1. … WITH FURTHER SECONDARY KEYS

2. … WITHOUT FURTHER SECONDARY KEYS

Those additions, we’ll forget about. They’re for use when you’re defining generic table types.

Now, for my purposes, I’ve got a questionnaire, with pages on it, categories of questions and questions. And I need to access it in many ways. So here’s how I defined it:

TYPES:

     questionnaire_ty TYPE SORTED TABLE OF q_entry_ty WITH NON-UNIQUE KEY page_number cat_seq

                      WITH NON-UNIQUE SORTED KEY by_question COMPONENTS q_id

                      WITH NON-UNIQUE SORTED KEY by_cat_guid COMPONENTS cat_guid q_seq

                      WITH NON-UNIQUE SORTED KEY by_cat_text COMPONENTS cat_text

                      WITH NON-UNIQUE SORTED KEY by_cat_seq  COMPONENTS cat_seq .

The idea is that I can access an internal table of this type rapidly by page number, question id, category unique id (guid), category text and category sequence.
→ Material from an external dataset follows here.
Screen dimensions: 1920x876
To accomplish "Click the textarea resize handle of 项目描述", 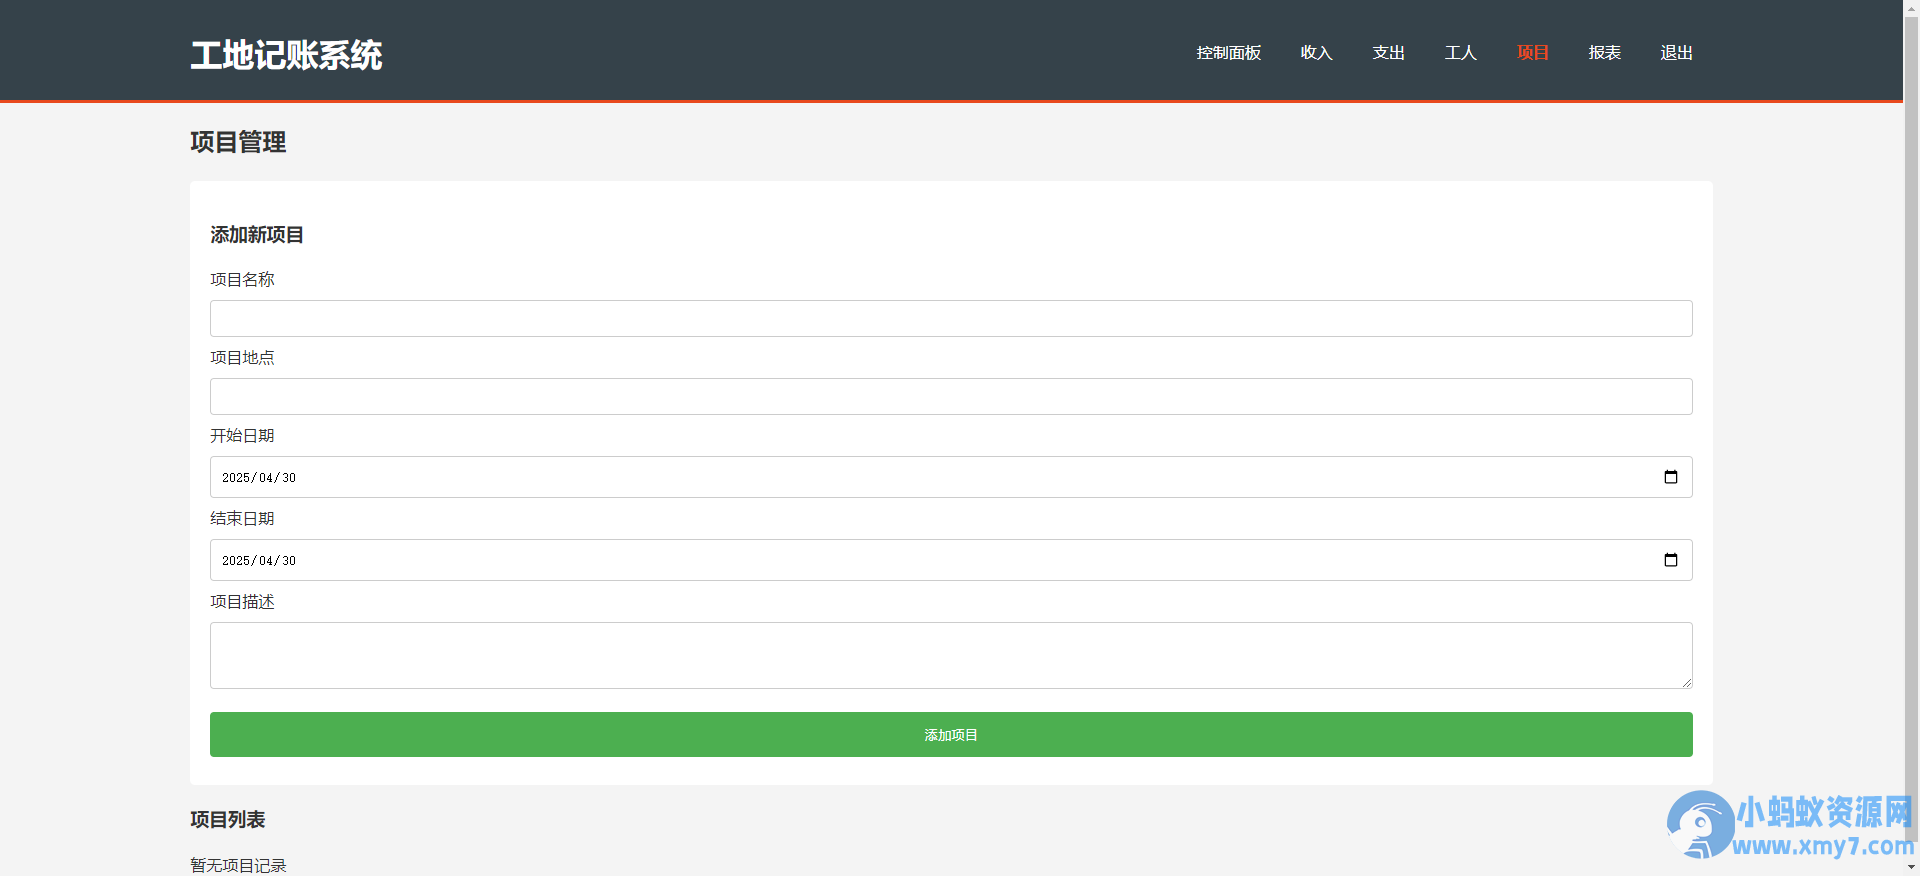I will click(x=1686, y=682).
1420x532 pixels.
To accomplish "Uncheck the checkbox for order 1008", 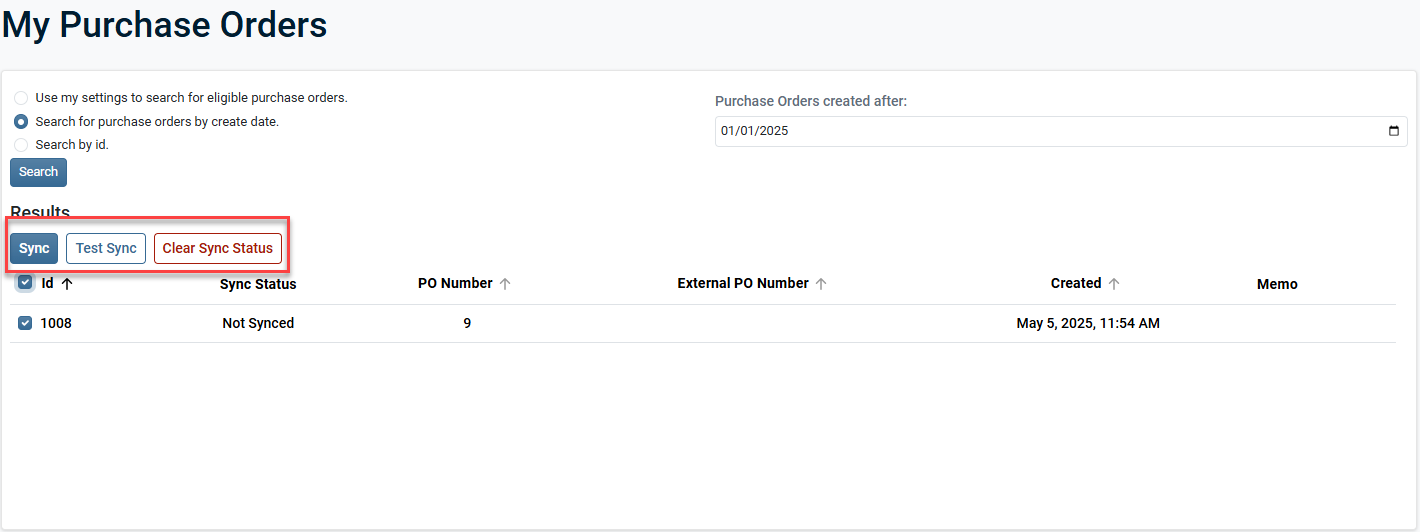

Seems quite a lot, but the alternatives were to have a standard table and sort it and use binary search for each read, or not bother at all, and just put up with sequential reads.

Some problems

I’ve got the categories in my questionnaire in sequence order. So, naturally, I want to renumber them. The obvious way of doing this is

LOOP AT me->questionnaire ASSIGNING <entry> USING KEY by_cat_guid WHERE cat_guid EQ i_guid.

   ADD 1 TO index.

   <entry>cat_seq = index.

ENDLOOP.

But there’s a problem there. It dumps. And it dumps because cat_seq is part of the key by_cat_guid!

So, I thought, I’ll delete the records, collect them and then insert them afterwards

LOOP AT me->questionnaire INTO entry USING KEY by_cat_guid WHERE cat_guid EQ i_guid.
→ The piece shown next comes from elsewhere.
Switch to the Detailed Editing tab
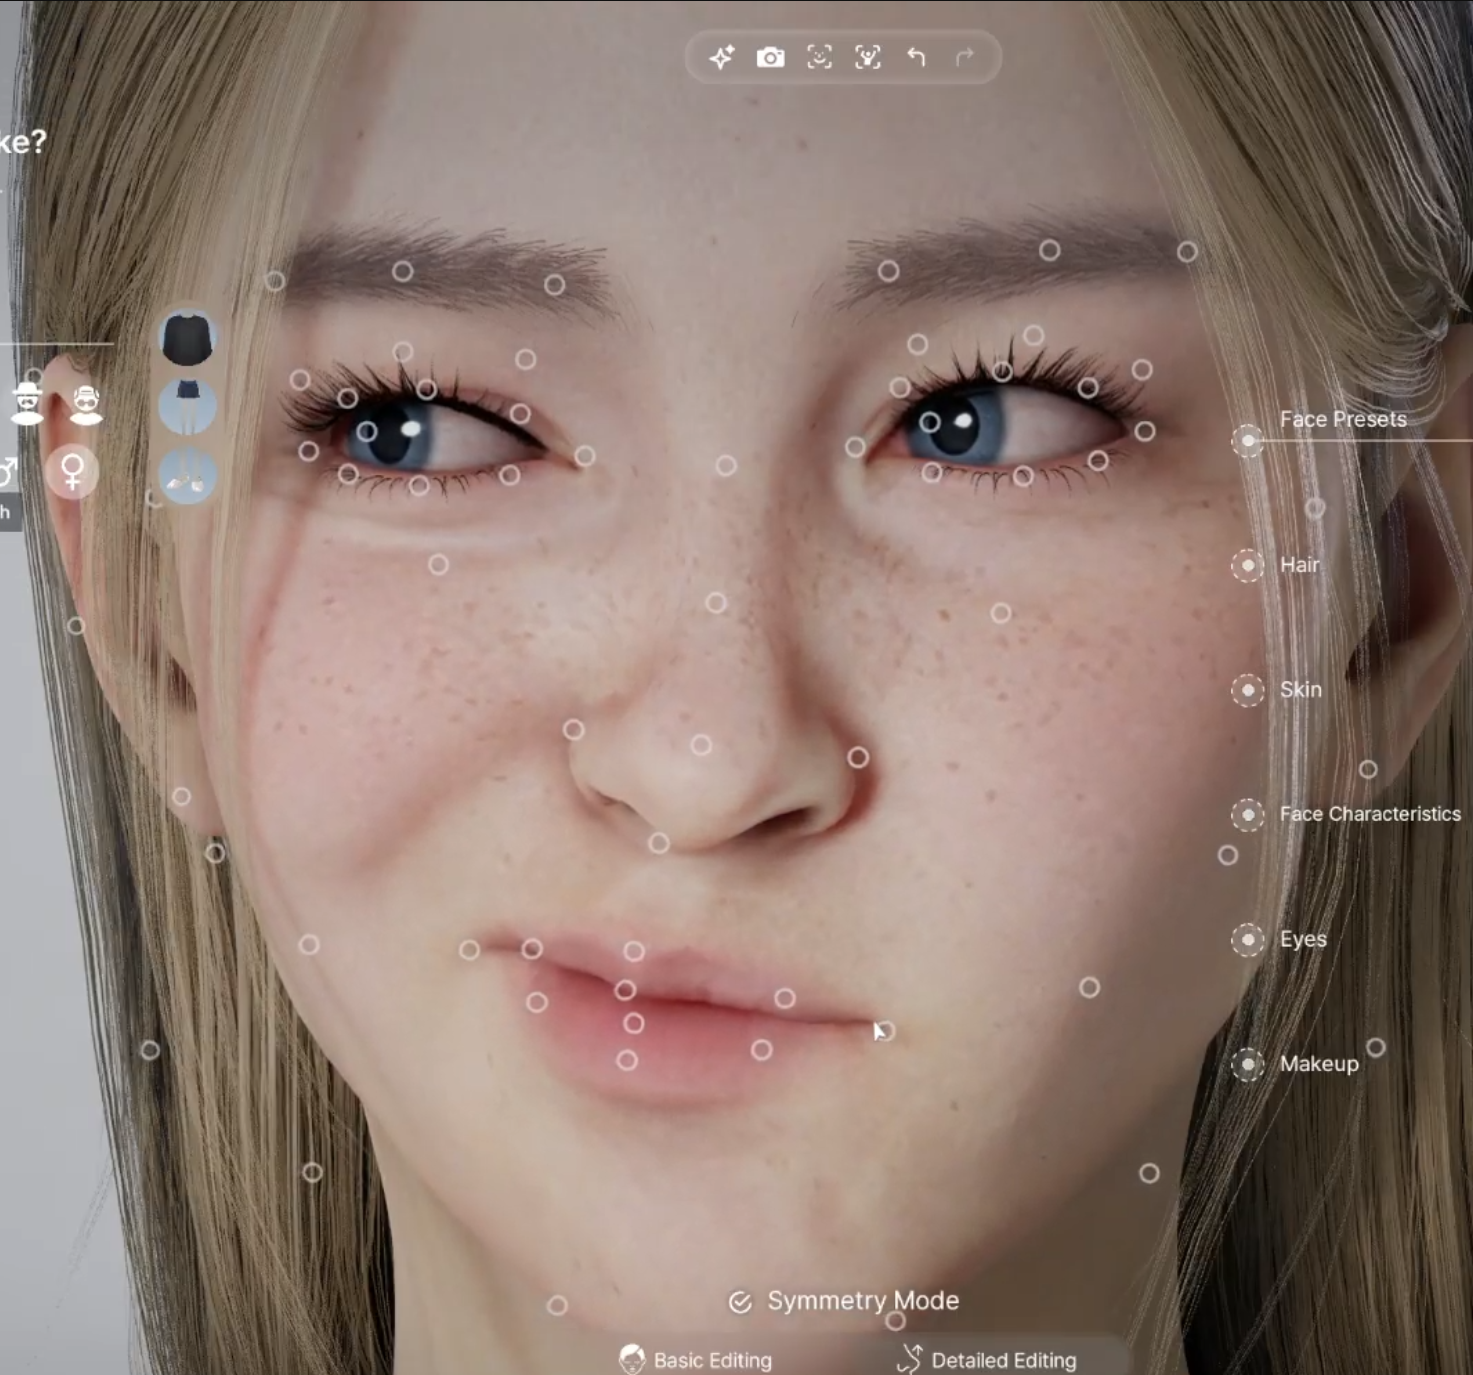 point(988,1360)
   DELETE TABLE me->questionnaire FROM entry.

   entrycat_seq = index.

    INSERT entry INTO TABLE renumbered.

ENDLOOP.

INSERT LINES OF renumbered INTO TABLE me->questionnaire

But data was still going amiss. The problem was, that the delete command deletes the entry that matches the primary key. So it was reading one entry in the LOOP AT, and deleting an entirely different entry (that matched the primary key) at the DELETE.

I tried the old DELETE… INDEX, but that got me nowhere. But a quick check of the syntax for DELETE gave me the hint.
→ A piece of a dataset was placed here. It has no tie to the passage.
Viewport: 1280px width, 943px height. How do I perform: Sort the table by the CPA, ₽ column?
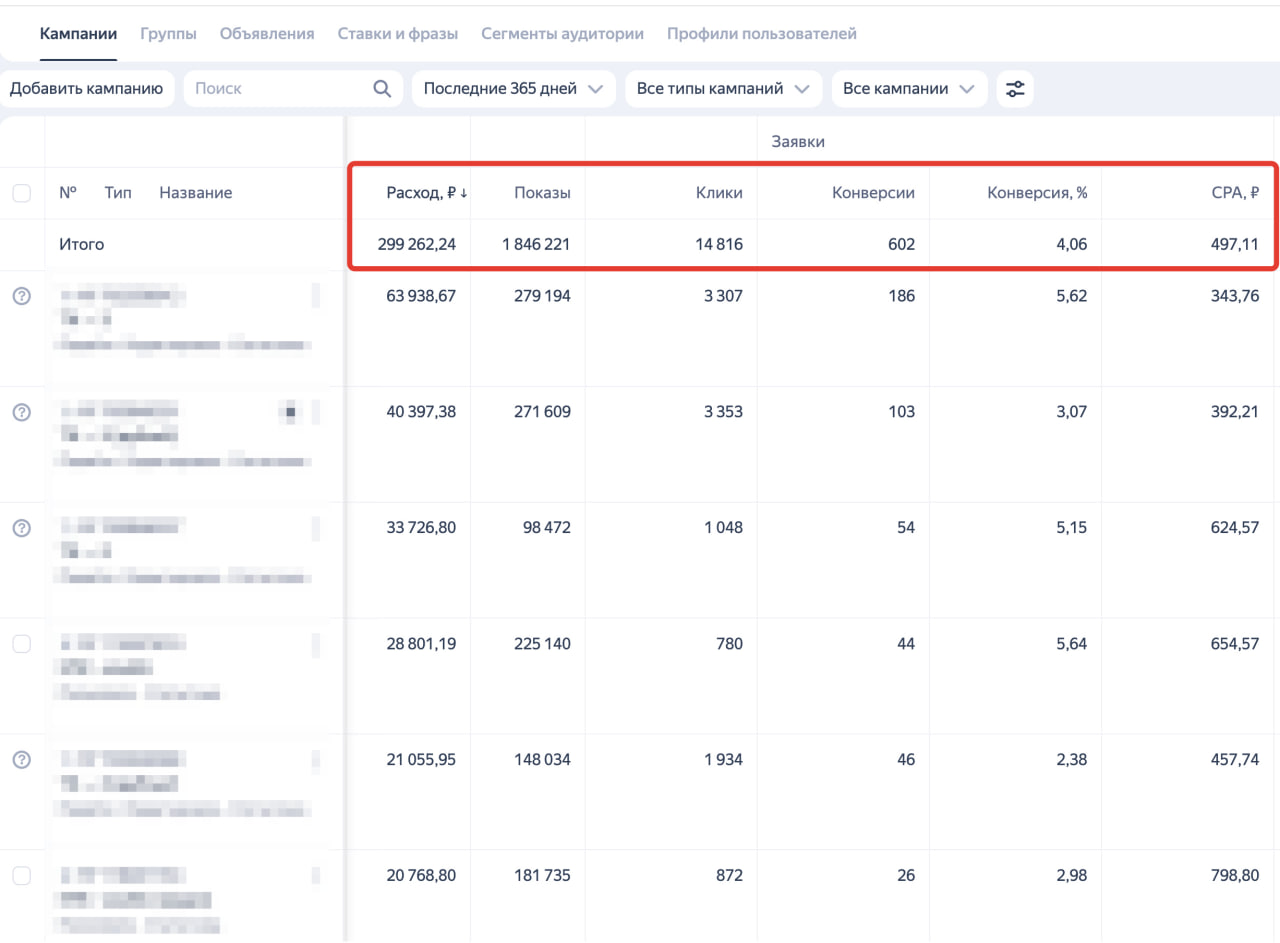pyautogui.click(x=1233, y=193)
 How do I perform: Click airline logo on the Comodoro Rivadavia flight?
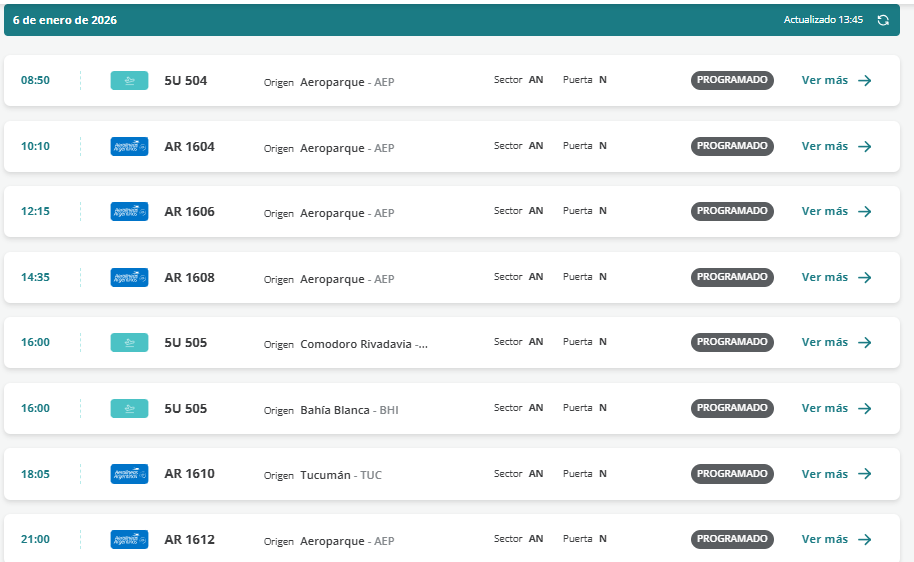[129, 343]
LOOP AT me->questionnaire INTO entry USING KEY by_cat_guid WHERE cat_guid EQ i_guid.

   DELETE TABLE me->questionnaire FROM entry USING KEY by_cat_guid.

   entrycat_seq = index.

   INSERT entry INTO TABLE renumbered.

ENDLOOP.

INSERT LINES OF renumbered USING KEY by_cat_guid INTO TABLE me->questionnaire

What to be aware of

With an internal table with additional keys, there are few things you really need to take care about.

1. You can’t change a field of an entry you’ve ASSIGNED to, if that field is part of one of the keys

2. If you access data using one key – you really need to change it using the same key.

3. All of the usual internal table handling statements have the addition USING KEY. Sometimes it’s vital – like with the DELETE example. Other times it’s a matter of performance. For the INSERT LINES I could have omitted the USING KEY, and it would still work – however it is not as efficient, since I know that all my renumbered entries have the same cat_guid.

Final words

When new ABAP commands become available, try to use them. In my application, it probably won’t make any difference. But what you don’t use, you forget. Surely there will come a time when you do need additional accesses to internal tables – if you’ve already practiced, the next time it won’t take as long.

Assigned Tags

      25 Comments
      You must be Logged on to comment or reply to a post.
      Author's profile photo Rainer Hübenthal
      Rainer Hübenthal

      Well the biggest problem i have is that i dont have these new ABAP commands available. As there are no business needs the system isnt updated - not in this area-

      The other problem: i'm using hashed tables wherte i can, but there are still people not knowing them sorting tables back and forth all the time... So i'm a little bit exotic here 🙂

      i'm always wondering why so many programers arent willing to learn using new commands. Since years we habe abap_bool, abap_true and abap_false, its mandantoy in the dev guide but its hard to catch the violation, still programers do their own stuff, and surprisingly, even their own stuff isnt consitently. Sometime they store 0 and 1 as flags, sometimes Y and N sometine X and space.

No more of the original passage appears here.